▸ **Supplied material**
· · · ·
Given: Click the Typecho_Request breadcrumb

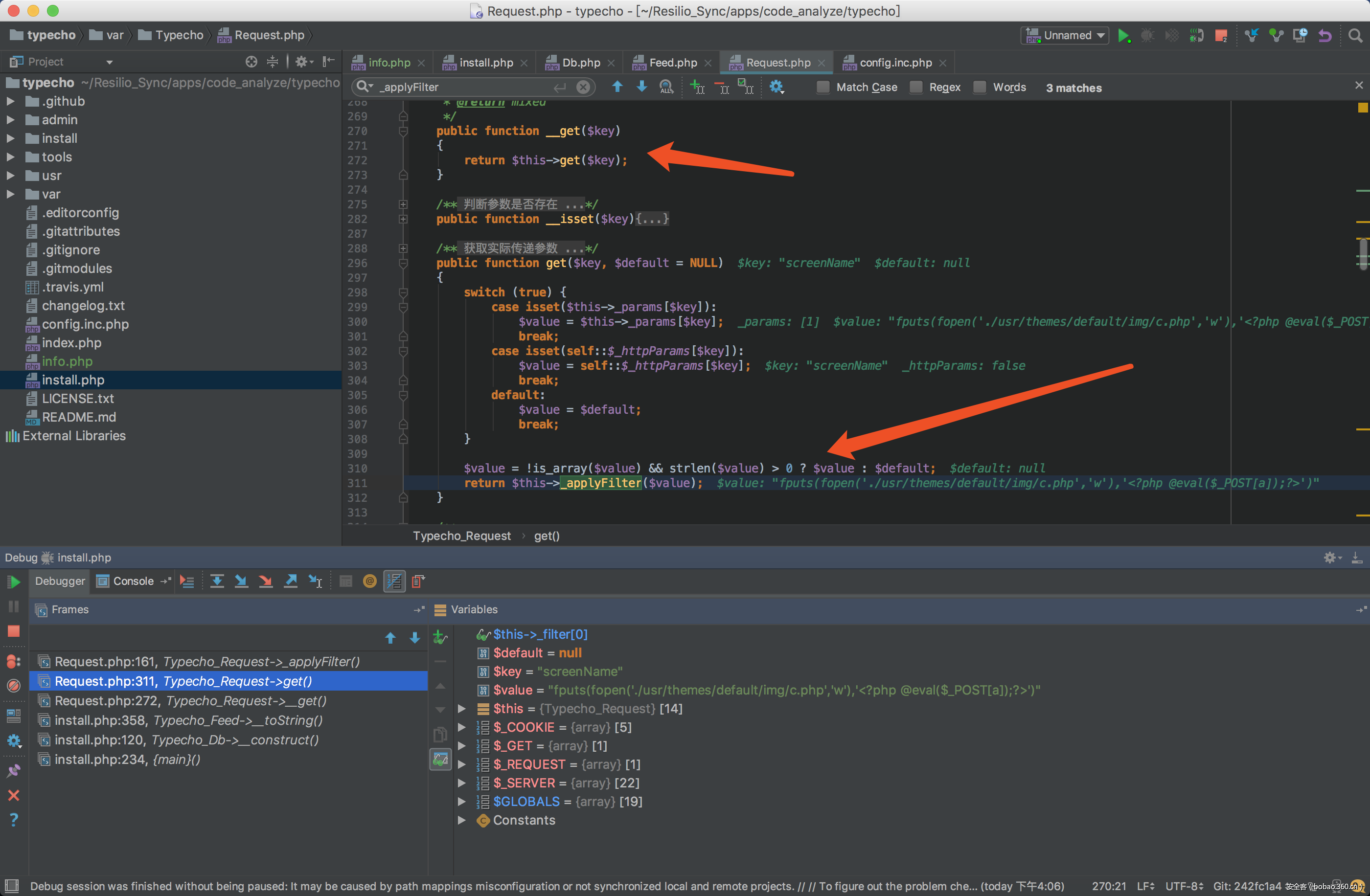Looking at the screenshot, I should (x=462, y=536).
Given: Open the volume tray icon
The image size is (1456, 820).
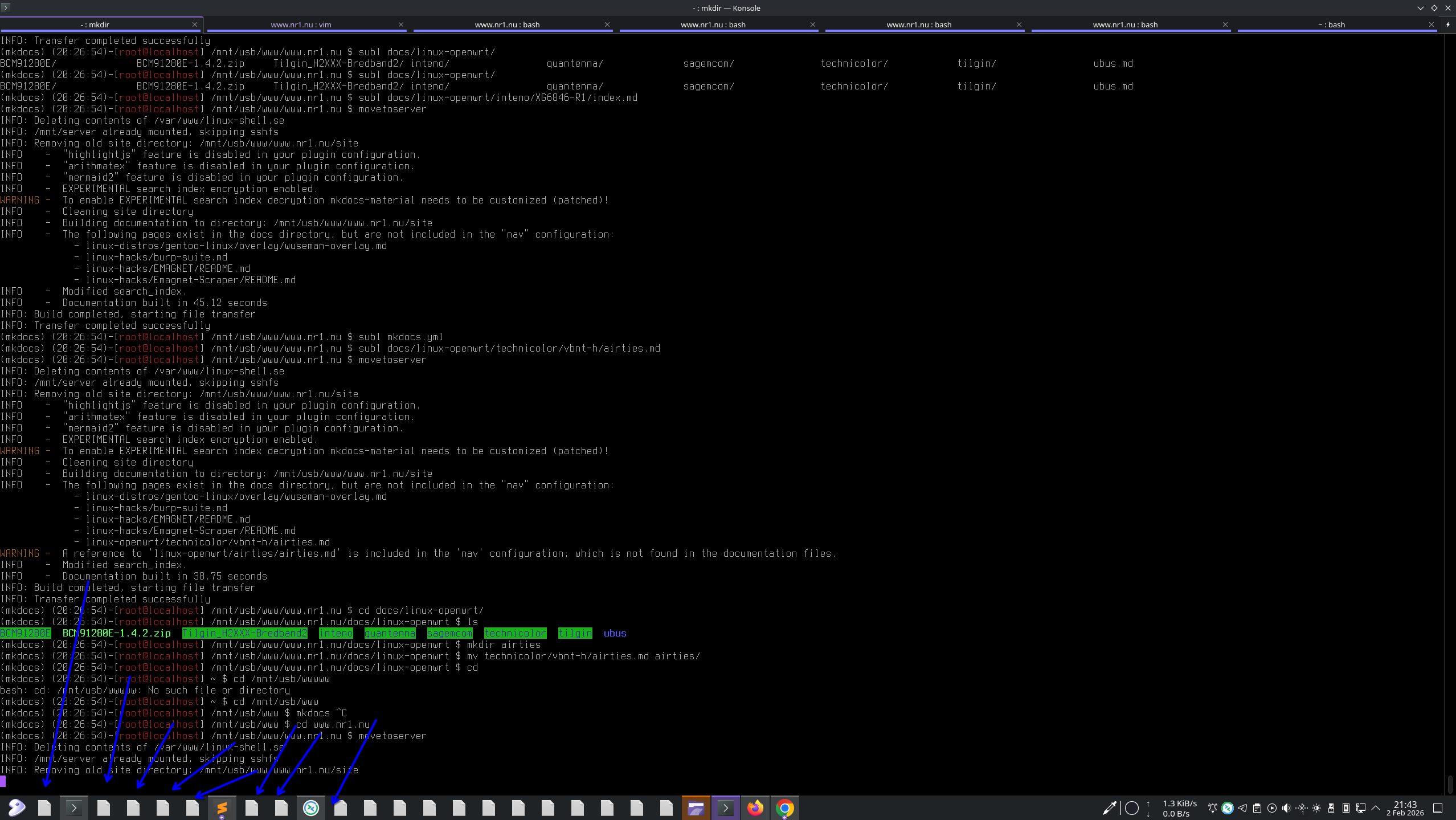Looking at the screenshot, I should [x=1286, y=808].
· · · ·
▸ **Assignment**
Reproduce, word for word, every line from the one that contains "Given: Open the volume tray icon" to the end of the data, including both ends; omit all pictures.

▸ **Response for this exercise**
Given: Open the volume tray icon
The image size is (1456, 820).
Looking at the screenshot, I should [x=1286, y=808].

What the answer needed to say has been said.